Anne Bryan's accomplishments were many and varied. She was a talented artist, majoring in painting at the Pennsylvania Academy of the Fine Arts. She spoke fluent Spanish. She volunteered with Habitat for Humanity and at the Philadelphia Museum of Art, and moonlighted as a vegetarian cook.

Anne Bryan's accomplishments were many and varied.

She was a talented artist, majoring in painting at the Pennsylvania Academy of the Fine Arts. She spoke fluent Spanish. She volunteered with Habitat for Humanity and at the Philadelphia Museum of Art, and moonlighted as a vegetarian cook.

On Thursday, her family was reeling from her death. Ms. Bryan, 24, of Lower Merion, was killed Wednesday, June 5, while shopping at the Center City Salvation Army thrift store crushed when the building next door collapsed during demolition work.

"She was a gentle soul and very concerned with social justice," said her father, John W. "In family discussions, she was always very concerned with doing the right thing."

"She was passionate about women's rights and donated to women's causes," he said.

During the 2012 election, Ms. Bryan worked as an intern for the Obama campaign.

Her mother, City Treasurer Nancy E. Winkler, described her daughter as "joyful."

"She just loved to give to other people," Winkler said.

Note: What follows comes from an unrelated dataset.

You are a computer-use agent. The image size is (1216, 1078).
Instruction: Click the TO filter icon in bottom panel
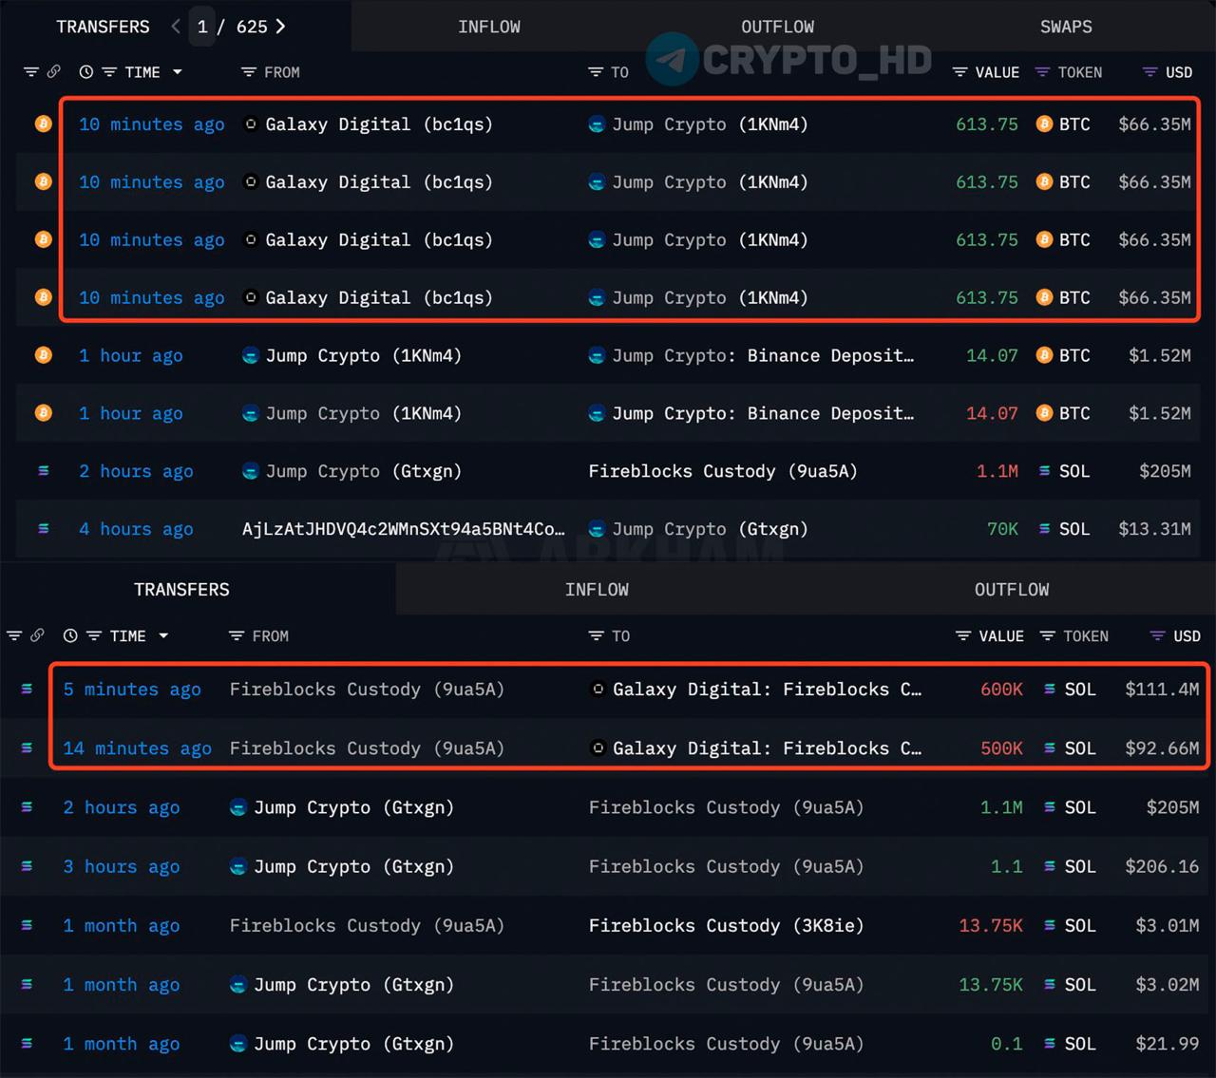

Ms. Bryan's grandmother Joanne Bryan recently had a hip replacement. Ms. Bryan had taken the older woman shopping last Friday, telling her "it was life-affirming to put on new clothes," Winkler said.

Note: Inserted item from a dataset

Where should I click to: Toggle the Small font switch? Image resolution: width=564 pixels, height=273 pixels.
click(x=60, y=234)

Ms. Bryan attended Scripps College in California from 2008 to 2011. During that time, she completed a home stay in a rural village in Ecuador.

Her father said that with her decision to move back to Philadelphia to attend art school, "she had finally found her place."

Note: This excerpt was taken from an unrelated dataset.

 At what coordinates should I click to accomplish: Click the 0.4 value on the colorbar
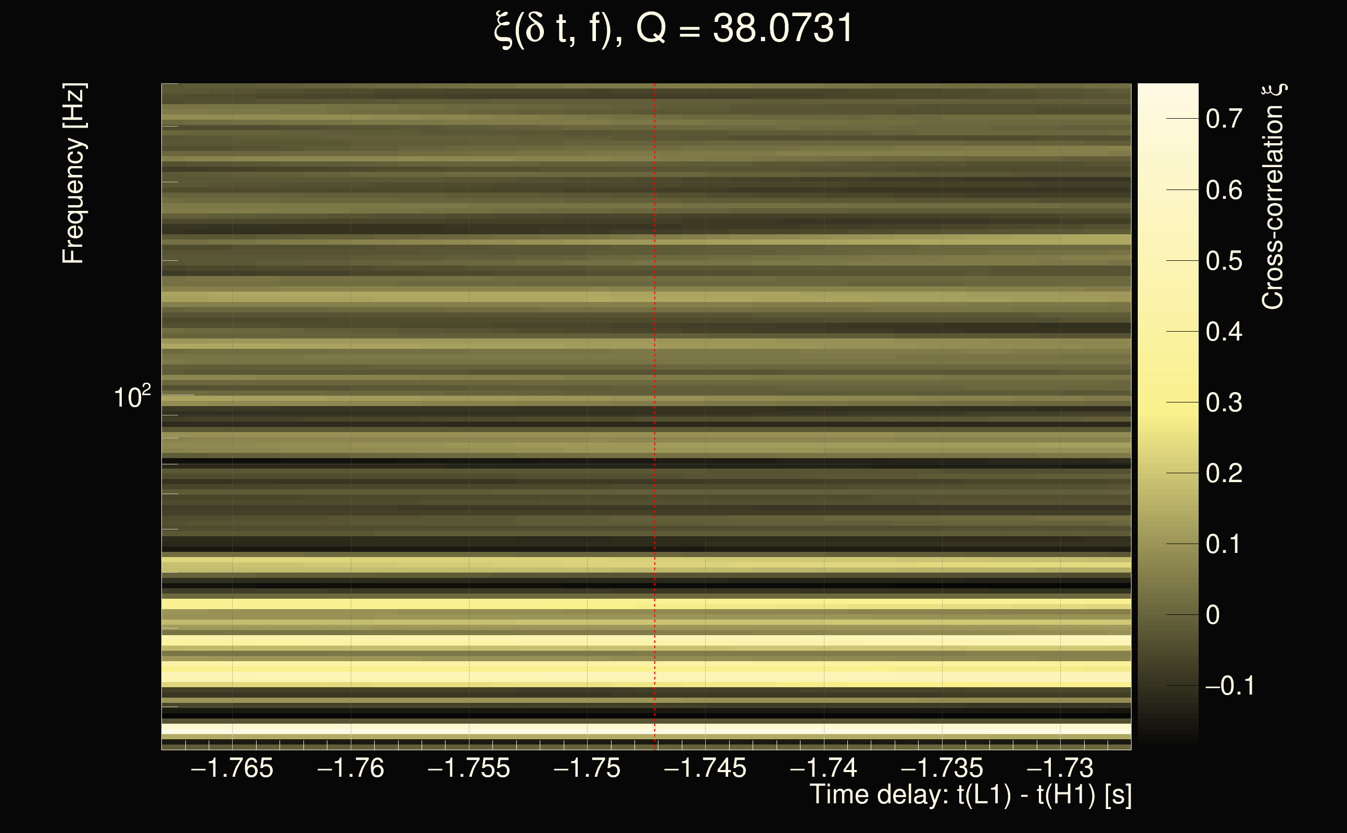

A camper and hiker, she had just spent Memorial Day weekend in the Shenandoah Mountains with her older brother, Chris, and learned to light a fire by rubbing sticks together, her father said.

In addition to her mother, father, brother, and grandmother, she is survived by aunts, uncles, and cousins.

The family is planning a memorial at the Pennsylvania Academy of the Fine Arts with a date to be determined.

John Bryan said the family wants to cast in bronze a sculpture that his daughter made in art school, "now that she's not going to be making any more."